Problem: Copy these entries out line for line, with no changes.

Exercise materials:
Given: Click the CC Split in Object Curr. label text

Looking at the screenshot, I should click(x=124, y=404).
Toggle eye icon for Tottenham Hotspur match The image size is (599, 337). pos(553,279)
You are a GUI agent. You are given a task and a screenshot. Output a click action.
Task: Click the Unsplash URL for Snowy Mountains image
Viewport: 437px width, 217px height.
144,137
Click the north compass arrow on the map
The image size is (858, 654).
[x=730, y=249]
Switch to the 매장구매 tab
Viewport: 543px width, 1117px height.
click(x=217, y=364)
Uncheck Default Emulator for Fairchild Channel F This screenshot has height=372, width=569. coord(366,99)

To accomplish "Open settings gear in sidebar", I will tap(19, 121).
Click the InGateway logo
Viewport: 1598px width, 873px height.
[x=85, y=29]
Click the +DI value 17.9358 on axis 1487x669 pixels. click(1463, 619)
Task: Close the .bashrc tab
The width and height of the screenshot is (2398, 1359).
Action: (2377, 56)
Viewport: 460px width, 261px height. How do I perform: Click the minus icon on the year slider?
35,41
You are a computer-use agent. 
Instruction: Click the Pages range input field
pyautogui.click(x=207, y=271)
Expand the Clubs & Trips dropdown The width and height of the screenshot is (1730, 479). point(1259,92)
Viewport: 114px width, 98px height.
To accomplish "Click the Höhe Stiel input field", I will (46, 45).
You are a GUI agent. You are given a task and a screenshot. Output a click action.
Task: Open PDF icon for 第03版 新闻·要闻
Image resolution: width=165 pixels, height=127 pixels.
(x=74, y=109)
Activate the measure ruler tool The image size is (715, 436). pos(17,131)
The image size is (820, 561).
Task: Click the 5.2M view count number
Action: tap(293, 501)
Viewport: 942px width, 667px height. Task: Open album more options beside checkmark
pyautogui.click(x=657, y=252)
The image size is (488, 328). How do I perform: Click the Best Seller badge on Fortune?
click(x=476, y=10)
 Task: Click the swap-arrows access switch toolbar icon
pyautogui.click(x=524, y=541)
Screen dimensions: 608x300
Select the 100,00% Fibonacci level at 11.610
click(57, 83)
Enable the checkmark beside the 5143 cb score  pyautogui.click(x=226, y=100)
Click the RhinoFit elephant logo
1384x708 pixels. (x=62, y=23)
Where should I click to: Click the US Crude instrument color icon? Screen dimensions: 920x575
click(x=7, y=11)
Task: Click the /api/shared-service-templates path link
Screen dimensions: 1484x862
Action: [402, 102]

Result for this exercise:
Given: Click the CC Split in Object Curr. label text

Looking at the screenshot, I should click(x=124, y=404).
Toggle eye icon for Tottenham Hotspur match The image size is (599, 337). pos(553,279)
You are a GUI agent. You are given a task and a screenshot. Output a click action.
Task: Click the Unsplash URL for Snowy Mountains image
Viewport: 437px width, 217px height.
144,137
Click the north compass arrow on the map
The image size is (858, 654).
[x=730, y=249]
Switch to the 매장구매 tab
Viewport: 543px width, 1117px height.
click(x=217, y=364)
Uncheck Default Emulator for Fairchild Channel F This screenshot has height=372, width=569. coord(366,99)

To accomplish "Open settings gear in sidebar", I will tap(19, 121).
Click the InGateway logo
Viewport: 1598px width, 873px height.
[x=85, y=29]
Click the +DI value 17.9358 on axis 1487x669 pixels. click(1463, 619)
Task: Close the .bashrc tab
The width and height of the screenshot is (2398, 1359).
Action: (2377, 56)
Viewport: 460px width, 261px height. How do I perform: Click the minus icon on the year slider?
35,41
You are a computer-use agent. 
Instruction: Click the Pages range input field
pyautogui.click(x=207, y=271)
Expand the Clubs & Trips dropdown The width and height of the screenshot is (1730, 479). point(1259,92)
Viewport: 114px width, 98px height.
To accomplish "Click the Höhe Stiel input field", I will (46, 45).
You are a GUI agent. You are given a task and a screenshot. Output a click action.
Task: Open PDF icon for 第03版 新闻·要闻
Image resolution: width=165 pixels, height=127 pixels.
(x=74, y=109)
Activate the measure ruler tool The image size is (715, 436). pos(17,131)
The image size is (820, 561).
Task: Click the 5.2M view count number
Action: tap(293, 501)
Viewport: 942px width, 667px height. Task: Open album more options beside checkmark
pyautogui.click(x=657, y=252)
The image size is (488, 328). How do I perform: Click the Best Seller badge on Fortune?
click(x=476, y=10)
 Task: Click the swap-arrows access switch toolbar icon
pyautogui.click(x=524, y=541)
Screen dimensions: 608x300
Select the 100,00% Fibonacci level at 11.610
click(57, 83)
Enable the checkmark beside the 5143 cb score  pyautogui.click(x=226, y=100)
Click the RhinoFit elephant logo
1384x708 pixels. (x=62, y=23)
Where should I click to: Click the US Crude instrument color icon? Screen dimensions: 920x575
click(x=7, y=11)
Task: Click the /api/shared-service-templates path link
Screen dimensions: 1484x862
Action: [402, 102]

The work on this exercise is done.